Shin-Heydorn said that the City would make the final survey public once it’s compiled.
She also said that the City sent out a separate emailed survey to all 193 of Signal Hill’s businesses during a week in February and 12 responded, a 7% response rate.
“This is not for statistical purposes like the resident survey was,” Shin-Heydorn said. “This is just for informational purposes, […] to help round out the discussion.”
The results indicated a similar level of satisfaction and attitude to allowing cannabis businesses in the city as the residential survey— with five businesses supporting the idea, four opposing and two unsure— and for similarly reasons.
Shin-Heydorn also said the City has retained the consulting services of Avenu Insights and Analytics to study the financial impact of one or more types of cannabis businesses operating in Signal Hill.
After discussion, the council agreed to ask the firm to analyze all types of cannabis businesses, not just those that the surveyed residents favored. But it asked staff to report at the council’s first meeting in April on whether studying the entire field of cannabis businesses would push the consultant’s cost over its $15,000 contract.
Brad Rowe, Avenu’s director, said that the report will include a cost-recovery analysis covering inspection costs, administration, tax collection and compliance audits.
He noted that cannabis businesses have been financially beneficial to other municipalities and created jobs with growth opportunity, adding that there is a shortage of testing facilities statewide and that manufacturers and cultivators are looking for “shelf space,” or legal markets to sell their product.

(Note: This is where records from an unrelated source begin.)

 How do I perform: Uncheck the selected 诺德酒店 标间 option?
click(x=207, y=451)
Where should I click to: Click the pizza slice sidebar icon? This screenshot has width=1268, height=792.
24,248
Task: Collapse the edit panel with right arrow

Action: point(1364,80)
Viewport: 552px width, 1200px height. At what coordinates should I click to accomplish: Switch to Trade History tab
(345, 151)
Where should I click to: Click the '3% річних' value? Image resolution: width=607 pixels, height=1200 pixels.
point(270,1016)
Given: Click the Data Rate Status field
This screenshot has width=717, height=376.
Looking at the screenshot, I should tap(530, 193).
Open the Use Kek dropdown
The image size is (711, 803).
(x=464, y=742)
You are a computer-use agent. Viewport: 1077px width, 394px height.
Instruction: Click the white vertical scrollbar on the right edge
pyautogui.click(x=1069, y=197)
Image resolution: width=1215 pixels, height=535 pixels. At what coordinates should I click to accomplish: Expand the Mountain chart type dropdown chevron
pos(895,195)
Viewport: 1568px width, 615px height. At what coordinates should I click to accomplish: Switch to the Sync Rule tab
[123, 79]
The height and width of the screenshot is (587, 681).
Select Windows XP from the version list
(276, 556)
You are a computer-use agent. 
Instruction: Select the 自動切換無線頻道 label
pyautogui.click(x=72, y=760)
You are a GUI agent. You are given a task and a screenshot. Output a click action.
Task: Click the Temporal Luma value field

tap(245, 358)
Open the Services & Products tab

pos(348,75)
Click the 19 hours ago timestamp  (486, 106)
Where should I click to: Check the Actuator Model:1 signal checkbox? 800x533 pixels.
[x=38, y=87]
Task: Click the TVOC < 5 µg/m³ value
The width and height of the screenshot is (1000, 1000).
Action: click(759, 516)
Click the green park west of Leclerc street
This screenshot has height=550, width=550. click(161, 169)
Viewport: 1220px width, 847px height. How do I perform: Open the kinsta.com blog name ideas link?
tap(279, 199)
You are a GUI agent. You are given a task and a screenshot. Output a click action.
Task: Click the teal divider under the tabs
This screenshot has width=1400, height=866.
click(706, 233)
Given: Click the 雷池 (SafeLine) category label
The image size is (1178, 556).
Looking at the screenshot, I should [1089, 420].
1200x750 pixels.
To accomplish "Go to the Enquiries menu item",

The licensed marijuana market is just under $3 billion in size whereas the illicit market is estimated at $9 billion, Rowe said.
One resident, Randy Hartshorn, told the council that marijuana use in states where it’s legal has resulted in higher addiction and death rates among young people.
“Just because it’s legal, doesn’t make it right,” he said.
Mayor Lori Woods also expressed hesitation at allowing cannabis businesses in the city. She said she was impressed by the professionalism of the facilities she visited as part of the Prop-64 subcommittee, as well as the livable working wage those businesses allow. But she wants to see evidence of revenue potential given the illegal market.
“I’m very glad that Signal Hill has taken a wait-and-see approach,” she said. “I don’t feel like we’ve missed any financial ‘boat’ by not having a policy yet.”
Councilmember Keir Jones concurred that more financial information is necessary, not just about revenue but costs and job opportunities for residents.
“What is the measure of success?” Jones asked. “For me, the measure of success is that we are helping foster […] a new industry in our city that is part of the community.”
Councilmember Tina Hansen raised further questions about staff and consulting costs during the evaluation process as well as zoning and how many facilities the city can accommodate given its other needs.
Councilmember Edward Wilson noted for full disclosure that he is currently the controller of a marijuana cultivating business in Long Beach, but said Signal Hill would benefit from the cannabis industry to generate revenue and diversify its tax base, which is currently heavily reliant on retail sales.
“All of the great things [the residents] say are going on in the City are paid by those taxes,” Wilson said. “If we didn’t have the revenue, we couldn’t hire the great people we have.”
The next Signal Hill City Council meeting will take place Tuesday, March 24 at 7pm in the council chamber at 2175 Cherry Ave.